Unlike the data warehouse, a data lake does not require the transformation of data before loading since it does not have a schema. The lack of transformation during load makes it more robust and cost-effective compared to a data warehouse. This enables raw information like pictures, videos, and sound recordings to be stored and valuable insights harnessed by unlocking phenomenal amounts of value for organizations. For example, going through hours of production line video footage to uncover patterns and derive figures for better decision-making.

Unfortunately, data lakes cannot be used as traditional data warehouses for structured analysis, like business intelligence. This is because a data lake would require additional tools and techniques to support SQL queries. Data lakes also suffer from issues with performance, poor data quality, and inconsistency due to the way data is managed. Since the data is disorganized, since data is often dumped into the data lake, this can lead to a stagnation problem with the data itself.

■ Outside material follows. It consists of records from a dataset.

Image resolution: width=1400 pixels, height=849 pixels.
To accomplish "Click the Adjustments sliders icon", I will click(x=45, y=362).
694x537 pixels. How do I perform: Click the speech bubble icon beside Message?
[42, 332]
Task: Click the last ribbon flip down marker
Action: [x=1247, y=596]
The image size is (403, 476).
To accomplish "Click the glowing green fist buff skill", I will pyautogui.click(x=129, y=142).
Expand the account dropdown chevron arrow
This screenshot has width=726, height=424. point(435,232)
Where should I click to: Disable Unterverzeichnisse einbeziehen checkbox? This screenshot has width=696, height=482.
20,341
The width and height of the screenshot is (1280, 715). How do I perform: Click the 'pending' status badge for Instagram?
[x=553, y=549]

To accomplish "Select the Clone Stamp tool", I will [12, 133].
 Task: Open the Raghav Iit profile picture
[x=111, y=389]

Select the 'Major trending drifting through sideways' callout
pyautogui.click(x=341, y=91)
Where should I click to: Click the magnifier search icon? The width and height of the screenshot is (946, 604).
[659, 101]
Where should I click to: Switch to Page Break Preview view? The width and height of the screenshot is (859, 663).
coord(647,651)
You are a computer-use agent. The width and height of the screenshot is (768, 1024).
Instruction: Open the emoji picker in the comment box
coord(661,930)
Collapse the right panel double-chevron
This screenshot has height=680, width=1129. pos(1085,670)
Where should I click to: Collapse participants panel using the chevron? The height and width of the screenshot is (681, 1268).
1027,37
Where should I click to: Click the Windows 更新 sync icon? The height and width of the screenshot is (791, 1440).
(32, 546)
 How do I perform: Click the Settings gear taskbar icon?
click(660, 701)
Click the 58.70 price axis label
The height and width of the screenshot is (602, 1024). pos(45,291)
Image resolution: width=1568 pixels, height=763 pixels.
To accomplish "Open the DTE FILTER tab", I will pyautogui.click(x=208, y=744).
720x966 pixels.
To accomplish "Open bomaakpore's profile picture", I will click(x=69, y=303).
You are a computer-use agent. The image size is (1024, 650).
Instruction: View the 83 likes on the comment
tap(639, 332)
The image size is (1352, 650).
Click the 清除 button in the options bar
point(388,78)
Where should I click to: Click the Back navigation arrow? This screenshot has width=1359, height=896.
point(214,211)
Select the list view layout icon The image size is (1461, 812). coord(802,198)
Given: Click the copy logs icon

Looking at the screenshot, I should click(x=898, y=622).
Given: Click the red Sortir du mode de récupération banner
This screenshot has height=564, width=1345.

With these challenges, many organizations sought ways to combine the two data architectures to surmount the problem. It was thought this could be done by using a two-tier data architecture model involving one big data lake and multiple purpose-built data warehouses.

Common Two-Tier Data Architecture

A two-tier data architecture involves the extraction, transformation, and loading (ETL) of data from operational databases into data lakes. Once migrated, it would be stored in low-cost object storage and in formats compatible with machine learning tools, then moved through ETL processes into a suitable format to be loaded into a data warehouse for business intelligence and analytics.

However, this multi-tier architecture involves lots of ETL steps. This causes issues for a data team since they have to constantly alternate between the two models to enable BI tools and ML processes across the data. This process results in delays, duplicate data, increased complexity, security challenges, and additional operational costs. It requires regular maintenance and may likely lead to data staleness if the data is not kept consistent between the two systems.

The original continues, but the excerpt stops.